İlk 45 – 50 dakikalık Ermeni katliamı sürecinden sonra film tamamen yönünü değiştiriyor ve Nazaret Manukyan’ın (Tahar Rahim) tehcir sürecinde götürülen ailesini ülke ülke dolaşarak aradığı bir serüven filmine dönüşüyor. Epik bir yolculuk hikayesi olarak adlandıracağımız bu süreçte karakterin karşısına gittiği her ülkede bilinçli olarak bir iyi, bir kötü karakter çıkarılıyor. Kötü karakterler de tıpkı filmin ilk kısmındaki askerler ve eşkıyalar gibi katliamcı ve tecavüzcü kişiler olarak tasarlanmış. Katliam sürecinde sesini kaybeden Nazaret ise, filmin sonuna kadar konuşmayarak yabancılaştırıcı bir etki yaratmış. Bu sessizlik kimi zaman karşısındaki kişiyle anlaşmakta zorlandığından ötürü bir güldürü öğesine, kimi zaman ise dramatik bir faktöre bürünmüş. Fakat filmin Mezopotamya, Küba, Amerika demeden yıllarca devam eden yolculuk temasının dozajı o kadar çok aşmaya başlıyor ki, üçüncü, dördüncü yolculuktan sonra hep aynı şeylerin tekrarlanmasından dolayı izleyicide gülme etkisi yaratıyor. Yolculuk, iyi adam, kötü adam, yolculuk şeklinde bitmek bilmeyen bir döngü. Filmin en büyük yara aldığı kısım ise bu yolculuğun, karakterin içsel bir yolculuğu olmayıp serüven sürecine dönüşmesi.

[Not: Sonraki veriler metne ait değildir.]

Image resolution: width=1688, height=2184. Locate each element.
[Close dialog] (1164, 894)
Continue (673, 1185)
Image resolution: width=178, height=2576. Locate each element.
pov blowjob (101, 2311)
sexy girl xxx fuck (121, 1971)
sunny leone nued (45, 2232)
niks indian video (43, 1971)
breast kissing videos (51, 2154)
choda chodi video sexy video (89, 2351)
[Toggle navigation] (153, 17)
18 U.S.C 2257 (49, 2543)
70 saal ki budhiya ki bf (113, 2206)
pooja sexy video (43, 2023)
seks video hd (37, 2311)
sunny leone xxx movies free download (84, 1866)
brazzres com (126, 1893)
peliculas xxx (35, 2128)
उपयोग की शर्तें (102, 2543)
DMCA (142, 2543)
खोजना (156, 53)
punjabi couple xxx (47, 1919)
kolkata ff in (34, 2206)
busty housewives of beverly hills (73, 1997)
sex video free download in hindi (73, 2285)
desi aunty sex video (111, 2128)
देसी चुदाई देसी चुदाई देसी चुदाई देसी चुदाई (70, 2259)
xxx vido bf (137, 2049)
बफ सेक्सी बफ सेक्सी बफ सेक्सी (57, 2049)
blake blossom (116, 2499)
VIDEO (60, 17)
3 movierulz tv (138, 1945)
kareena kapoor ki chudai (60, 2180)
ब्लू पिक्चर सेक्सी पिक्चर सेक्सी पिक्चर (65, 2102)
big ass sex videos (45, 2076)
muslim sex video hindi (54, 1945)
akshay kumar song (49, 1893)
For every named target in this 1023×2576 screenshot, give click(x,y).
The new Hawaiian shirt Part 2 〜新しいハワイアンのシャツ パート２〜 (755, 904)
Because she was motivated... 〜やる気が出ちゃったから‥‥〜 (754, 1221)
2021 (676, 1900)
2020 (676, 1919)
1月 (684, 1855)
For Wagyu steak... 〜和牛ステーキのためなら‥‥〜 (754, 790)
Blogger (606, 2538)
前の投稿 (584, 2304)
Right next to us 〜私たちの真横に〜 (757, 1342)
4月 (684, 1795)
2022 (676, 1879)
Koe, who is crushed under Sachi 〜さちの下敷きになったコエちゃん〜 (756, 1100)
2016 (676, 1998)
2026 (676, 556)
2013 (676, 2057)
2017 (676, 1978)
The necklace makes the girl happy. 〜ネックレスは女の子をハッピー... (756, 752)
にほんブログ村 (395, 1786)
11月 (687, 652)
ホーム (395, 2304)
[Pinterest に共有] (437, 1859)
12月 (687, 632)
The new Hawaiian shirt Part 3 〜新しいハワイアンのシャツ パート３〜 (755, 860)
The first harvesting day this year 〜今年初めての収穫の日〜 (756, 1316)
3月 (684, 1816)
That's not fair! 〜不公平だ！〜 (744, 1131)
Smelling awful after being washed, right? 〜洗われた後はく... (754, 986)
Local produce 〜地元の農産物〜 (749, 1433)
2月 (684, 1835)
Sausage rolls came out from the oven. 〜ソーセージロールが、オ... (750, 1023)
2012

The Cut’ın en çok eleştirilecek yönlerinden birisi Türklerin Türkçe, Arapların Arapça konuşuyor olmasına rağmen Ermenilerin İngilizce konuşması. Bunun nedeni filmin uluslararası alanda bir özdeşleşme zemini yaratmak istemesi gibi sebepler olabilir lakin bu tercihin çoğu kişide yine bir yabancılaştırma yaratacağı aşikar. Filmin sinematografik tercihleri ise bütünlüklü bir yapı oluşturmaktan uzak.  Tehcir sahnelerinde kahverengi tonlarının ağırlıkta olduğu bir tarihi drama izlenimi verirken, açlıktan ve hastalıktan ölen insanların bulunduğu bölgede kimi zaman mavimsi tonlarda bir masalımsı, mistik atmosfer devreye giriyor. Karakter ülkeler arası yolcuğuna başladığında ise çekimler daha Hollywood formülüne yakın bir şekle bürünüyor, özellikle Nazaret’in Amerika’daki kötü adamlarla karşılaştığı sahnelerin bir western filmi etkisi yarattığını bile söyleyebiliriz.

 

The Cut, sürekli tercih değiştiren sinemasal yapısı, 1915 sürecinden sonra odaklandığı noktayı “yolculuk” temasıyla tamamen değiştirmesi, oldukça akılda kalıcı ve etkili müzikleri olmasına rağmen bu müziklerin filmde kullanım dozajının ağdalı bir melodram etkisi yaratması, diyalog yazımının vasatlığının yer yer ciddi bir şekilde kulak tırmalaması, oyuncu yönetiminin zayıflığının göze batması, özellikle Tahar Rahim’in etkili bir kompozisyon yaratması gerekirken verdiği tepkilerin yetersizliğiyle yanlış “cast” seçimi olduğunu bile düşündürmesi gibi daha çok olmamış yönleriyle öne çıkıyor. Böylelikle Fatih Akın’ın aşk, ölüm ve şeytan üçlemesinin son halkası olduğu söylenen The Cut (bunun bir üçleme olup olmadığı ayrı bir tartışma konusu) üçlemenin diğer filmleri olan Duvara Karşı ve Yaşamın Kıyısında’nın karşısında oldukça vasat bir konuma yerleşiyor.